AT&T’s market positioning is “very simple” and its plans are clear, he said. In August, AT&T began offering all of its 5G Samsung smartphone deals for new and existing customers, and it later extended that to the iPhone. In October, AT&T started to offer one of the most aggressive iPhone 12 promotions to both new and existing customers on unlimited plans.

Stankey explained that when they looked at why they weren’t growing at the rate they needed to grow, it wasn’t because people were unhappy about the network or not getting a good service; it was because they could get a new device somewhere else.

Stankey didn’t talk about AT&T’s spectrum position. The FCC’s C-band auction of 3.7-3.98 GHz spectrum kicked off today and qualified bidders, which include AT&T, are prohibited from discussing it per FCC rules. But analysts are still questioning where AT&T is going to get the funds to compete against Verizon and to some extent, T-Mobile and Dish Network, when it comes to the C-band.

In a note today, analysts at MoffettNathanson once again questioned where AT&T is going to get the cash. They also noted that if AT&T doesn’t acquire a competitive block of mid-band spectrum, its 5G position could be compromised for a generation.
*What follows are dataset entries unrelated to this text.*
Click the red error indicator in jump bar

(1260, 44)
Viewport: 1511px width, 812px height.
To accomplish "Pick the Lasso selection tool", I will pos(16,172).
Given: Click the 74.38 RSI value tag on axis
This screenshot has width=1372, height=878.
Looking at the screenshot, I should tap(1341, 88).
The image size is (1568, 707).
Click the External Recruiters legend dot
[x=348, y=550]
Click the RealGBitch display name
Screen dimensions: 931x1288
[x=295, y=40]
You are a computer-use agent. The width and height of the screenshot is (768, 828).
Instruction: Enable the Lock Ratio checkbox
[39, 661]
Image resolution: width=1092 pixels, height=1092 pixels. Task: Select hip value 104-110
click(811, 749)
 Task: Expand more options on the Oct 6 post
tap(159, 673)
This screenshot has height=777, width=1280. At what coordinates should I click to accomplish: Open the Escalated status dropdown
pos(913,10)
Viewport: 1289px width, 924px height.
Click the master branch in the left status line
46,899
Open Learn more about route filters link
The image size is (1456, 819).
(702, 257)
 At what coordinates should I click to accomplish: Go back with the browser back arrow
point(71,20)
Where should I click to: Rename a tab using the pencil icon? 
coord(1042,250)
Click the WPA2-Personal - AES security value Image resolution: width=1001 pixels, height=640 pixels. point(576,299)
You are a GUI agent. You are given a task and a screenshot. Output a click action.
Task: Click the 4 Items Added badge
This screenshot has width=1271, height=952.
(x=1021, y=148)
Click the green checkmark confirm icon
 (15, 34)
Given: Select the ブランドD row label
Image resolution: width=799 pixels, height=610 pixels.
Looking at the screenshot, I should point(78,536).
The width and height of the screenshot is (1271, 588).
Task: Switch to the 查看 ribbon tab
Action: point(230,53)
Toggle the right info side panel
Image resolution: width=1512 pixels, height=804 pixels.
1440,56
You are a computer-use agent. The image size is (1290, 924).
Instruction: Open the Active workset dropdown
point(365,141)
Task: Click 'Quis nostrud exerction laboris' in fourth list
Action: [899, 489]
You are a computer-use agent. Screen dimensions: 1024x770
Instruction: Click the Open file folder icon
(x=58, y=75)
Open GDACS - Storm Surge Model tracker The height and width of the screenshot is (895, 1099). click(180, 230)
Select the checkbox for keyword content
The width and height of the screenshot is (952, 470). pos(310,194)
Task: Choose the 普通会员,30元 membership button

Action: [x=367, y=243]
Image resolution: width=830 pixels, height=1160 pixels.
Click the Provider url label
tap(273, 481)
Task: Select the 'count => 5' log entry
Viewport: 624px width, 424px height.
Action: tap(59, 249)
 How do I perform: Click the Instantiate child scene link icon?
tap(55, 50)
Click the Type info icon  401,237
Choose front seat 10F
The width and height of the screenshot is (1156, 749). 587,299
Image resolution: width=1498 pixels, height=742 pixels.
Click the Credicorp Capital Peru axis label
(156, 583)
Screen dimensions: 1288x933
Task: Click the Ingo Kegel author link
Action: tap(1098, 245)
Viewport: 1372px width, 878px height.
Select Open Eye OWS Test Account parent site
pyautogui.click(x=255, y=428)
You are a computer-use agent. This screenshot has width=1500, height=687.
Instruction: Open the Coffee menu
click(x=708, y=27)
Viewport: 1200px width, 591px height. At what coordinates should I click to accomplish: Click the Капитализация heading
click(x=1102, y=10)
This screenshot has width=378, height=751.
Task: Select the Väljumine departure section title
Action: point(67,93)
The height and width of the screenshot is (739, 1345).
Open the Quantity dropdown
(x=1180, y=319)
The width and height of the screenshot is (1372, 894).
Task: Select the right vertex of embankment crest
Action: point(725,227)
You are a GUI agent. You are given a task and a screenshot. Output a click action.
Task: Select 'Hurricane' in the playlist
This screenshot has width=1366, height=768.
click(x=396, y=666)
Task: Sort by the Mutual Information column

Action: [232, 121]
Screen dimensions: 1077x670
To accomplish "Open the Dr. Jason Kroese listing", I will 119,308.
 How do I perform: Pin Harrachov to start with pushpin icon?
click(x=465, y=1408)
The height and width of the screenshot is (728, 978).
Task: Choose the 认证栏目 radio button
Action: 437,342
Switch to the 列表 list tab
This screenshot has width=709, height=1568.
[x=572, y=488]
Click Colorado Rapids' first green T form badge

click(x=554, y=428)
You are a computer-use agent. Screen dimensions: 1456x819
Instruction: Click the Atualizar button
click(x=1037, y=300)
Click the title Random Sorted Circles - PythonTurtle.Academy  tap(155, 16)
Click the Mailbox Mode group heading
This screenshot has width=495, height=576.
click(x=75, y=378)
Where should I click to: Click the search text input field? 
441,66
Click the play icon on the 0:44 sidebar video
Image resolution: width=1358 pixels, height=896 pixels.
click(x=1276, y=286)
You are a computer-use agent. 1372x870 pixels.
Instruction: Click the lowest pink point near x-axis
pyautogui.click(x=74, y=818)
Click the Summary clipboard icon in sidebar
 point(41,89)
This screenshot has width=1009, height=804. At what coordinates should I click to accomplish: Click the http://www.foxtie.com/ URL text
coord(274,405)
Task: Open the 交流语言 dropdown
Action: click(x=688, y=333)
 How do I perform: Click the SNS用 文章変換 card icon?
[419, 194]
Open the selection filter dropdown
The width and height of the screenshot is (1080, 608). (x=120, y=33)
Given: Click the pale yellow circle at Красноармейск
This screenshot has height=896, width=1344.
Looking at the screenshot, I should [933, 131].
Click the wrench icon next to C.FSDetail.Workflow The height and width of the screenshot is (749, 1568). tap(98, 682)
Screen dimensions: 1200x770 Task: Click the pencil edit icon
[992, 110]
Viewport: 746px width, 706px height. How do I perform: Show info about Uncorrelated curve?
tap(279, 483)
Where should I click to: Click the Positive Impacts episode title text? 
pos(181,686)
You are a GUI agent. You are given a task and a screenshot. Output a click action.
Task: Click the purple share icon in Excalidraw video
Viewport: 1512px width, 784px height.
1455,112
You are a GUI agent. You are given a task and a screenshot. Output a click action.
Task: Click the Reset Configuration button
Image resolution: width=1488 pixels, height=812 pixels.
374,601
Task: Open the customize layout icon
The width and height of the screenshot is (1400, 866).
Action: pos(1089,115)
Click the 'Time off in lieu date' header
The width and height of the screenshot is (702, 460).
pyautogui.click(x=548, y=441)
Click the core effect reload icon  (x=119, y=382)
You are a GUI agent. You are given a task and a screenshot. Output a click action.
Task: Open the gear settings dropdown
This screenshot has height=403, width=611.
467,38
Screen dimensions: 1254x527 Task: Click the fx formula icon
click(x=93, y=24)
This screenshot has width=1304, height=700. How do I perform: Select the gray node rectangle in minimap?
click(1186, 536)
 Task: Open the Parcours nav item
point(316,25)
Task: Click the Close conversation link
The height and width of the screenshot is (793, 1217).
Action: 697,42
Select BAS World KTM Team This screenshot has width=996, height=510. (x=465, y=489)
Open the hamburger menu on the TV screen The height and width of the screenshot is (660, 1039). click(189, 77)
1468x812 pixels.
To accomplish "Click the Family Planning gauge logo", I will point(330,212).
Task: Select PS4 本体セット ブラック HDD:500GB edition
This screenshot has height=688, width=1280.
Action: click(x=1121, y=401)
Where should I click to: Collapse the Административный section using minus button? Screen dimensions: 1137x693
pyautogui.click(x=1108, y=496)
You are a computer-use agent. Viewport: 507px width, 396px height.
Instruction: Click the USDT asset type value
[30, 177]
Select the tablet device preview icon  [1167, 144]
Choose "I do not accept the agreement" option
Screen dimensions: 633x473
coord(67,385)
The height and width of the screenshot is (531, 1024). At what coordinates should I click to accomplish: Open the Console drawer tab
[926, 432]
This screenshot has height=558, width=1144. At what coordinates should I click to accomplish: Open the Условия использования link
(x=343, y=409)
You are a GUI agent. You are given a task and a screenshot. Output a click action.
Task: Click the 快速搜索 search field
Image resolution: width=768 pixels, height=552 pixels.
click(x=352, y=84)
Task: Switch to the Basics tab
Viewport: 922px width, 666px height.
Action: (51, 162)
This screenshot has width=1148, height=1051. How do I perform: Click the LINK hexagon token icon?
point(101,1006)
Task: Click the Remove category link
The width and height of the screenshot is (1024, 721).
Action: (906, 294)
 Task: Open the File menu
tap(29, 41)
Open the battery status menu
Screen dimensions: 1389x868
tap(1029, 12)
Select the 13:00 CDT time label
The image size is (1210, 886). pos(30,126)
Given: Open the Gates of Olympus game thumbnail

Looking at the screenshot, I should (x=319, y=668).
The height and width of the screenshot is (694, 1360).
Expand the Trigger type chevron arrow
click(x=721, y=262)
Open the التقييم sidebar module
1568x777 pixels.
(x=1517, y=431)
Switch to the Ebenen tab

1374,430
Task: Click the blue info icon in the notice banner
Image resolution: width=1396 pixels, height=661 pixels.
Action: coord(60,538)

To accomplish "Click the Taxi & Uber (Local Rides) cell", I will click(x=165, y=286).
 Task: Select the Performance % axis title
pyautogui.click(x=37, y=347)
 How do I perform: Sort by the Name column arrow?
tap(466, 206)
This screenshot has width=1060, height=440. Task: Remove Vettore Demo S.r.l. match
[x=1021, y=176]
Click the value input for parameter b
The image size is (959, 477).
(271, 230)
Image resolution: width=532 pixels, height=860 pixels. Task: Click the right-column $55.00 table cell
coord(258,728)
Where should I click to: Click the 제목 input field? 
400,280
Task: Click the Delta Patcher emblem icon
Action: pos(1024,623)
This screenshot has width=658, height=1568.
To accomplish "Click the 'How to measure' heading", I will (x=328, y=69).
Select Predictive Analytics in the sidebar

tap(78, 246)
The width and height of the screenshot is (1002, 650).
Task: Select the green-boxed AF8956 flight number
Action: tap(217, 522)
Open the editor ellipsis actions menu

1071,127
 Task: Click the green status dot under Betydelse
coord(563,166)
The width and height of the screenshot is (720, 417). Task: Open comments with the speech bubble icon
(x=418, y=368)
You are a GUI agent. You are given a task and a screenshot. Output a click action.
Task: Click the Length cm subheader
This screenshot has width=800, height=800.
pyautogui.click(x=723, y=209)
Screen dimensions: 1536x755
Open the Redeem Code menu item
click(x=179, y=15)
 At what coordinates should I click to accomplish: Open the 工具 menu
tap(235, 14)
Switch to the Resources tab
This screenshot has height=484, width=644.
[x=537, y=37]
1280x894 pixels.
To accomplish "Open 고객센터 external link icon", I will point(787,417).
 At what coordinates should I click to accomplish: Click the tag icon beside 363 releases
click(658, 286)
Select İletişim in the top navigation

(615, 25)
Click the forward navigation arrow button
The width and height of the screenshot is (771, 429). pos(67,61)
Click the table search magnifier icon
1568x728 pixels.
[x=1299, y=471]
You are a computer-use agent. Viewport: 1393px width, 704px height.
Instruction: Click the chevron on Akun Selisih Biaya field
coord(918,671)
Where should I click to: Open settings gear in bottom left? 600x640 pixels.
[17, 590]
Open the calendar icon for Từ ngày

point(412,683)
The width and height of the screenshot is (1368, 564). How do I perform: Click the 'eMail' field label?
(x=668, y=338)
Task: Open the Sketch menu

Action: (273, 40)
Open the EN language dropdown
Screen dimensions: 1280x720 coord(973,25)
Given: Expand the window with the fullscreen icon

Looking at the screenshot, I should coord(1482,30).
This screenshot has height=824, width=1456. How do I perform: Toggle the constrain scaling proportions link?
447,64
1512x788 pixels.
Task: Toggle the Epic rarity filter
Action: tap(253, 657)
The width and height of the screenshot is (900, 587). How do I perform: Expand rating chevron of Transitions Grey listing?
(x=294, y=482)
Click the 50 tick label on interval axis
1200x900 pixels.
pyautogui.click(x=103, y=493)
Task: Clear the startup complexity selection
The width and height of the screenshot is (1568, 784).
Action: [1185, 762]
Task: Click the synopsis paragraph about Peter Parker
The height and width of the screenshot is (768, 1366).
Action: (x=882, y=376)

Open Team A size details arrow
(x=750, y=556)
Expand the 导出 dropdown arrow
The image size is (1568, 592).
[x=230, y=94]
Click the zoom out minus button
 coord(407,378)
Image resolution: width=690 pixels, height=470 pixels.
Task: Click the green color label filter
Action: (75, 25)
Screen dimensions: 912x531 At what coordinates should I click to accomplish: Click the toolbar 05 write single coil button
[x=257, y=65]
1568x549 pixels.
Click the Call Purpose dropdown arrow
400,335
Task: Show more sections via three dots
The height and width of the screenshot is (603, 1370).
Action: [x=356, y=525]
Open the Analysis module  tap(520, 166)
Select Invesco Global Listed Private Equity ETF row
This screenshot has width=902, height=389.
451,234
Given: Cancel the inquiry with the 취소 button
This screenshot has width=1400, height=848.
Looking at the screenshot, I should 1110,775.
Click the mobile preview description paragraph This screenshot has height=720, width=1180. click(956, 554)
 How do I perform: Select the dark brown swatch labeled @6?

“Without something comparable to what T-Mobile has, and Verizon almost certainly will have, AT&T risks losing competitive relevance,” wrote analyst Craig Moffett. “For what it’s worth, their current advertising boasts 'America’s fastest 5G network.' But at our 5G Road to Revolution Summit on November 12th, we were struck by the fact that Verizon largely cast its strategy in terms of competing with T-Mobile, and T-Mobile cast theirs in terms of competing with Verizon. AT&T’s name barely came up. Given the financial constraints on AT&T, we don’t have anything in our AT&T model for C-Band outlays. But we’re admittedly uncertain of what they will do.”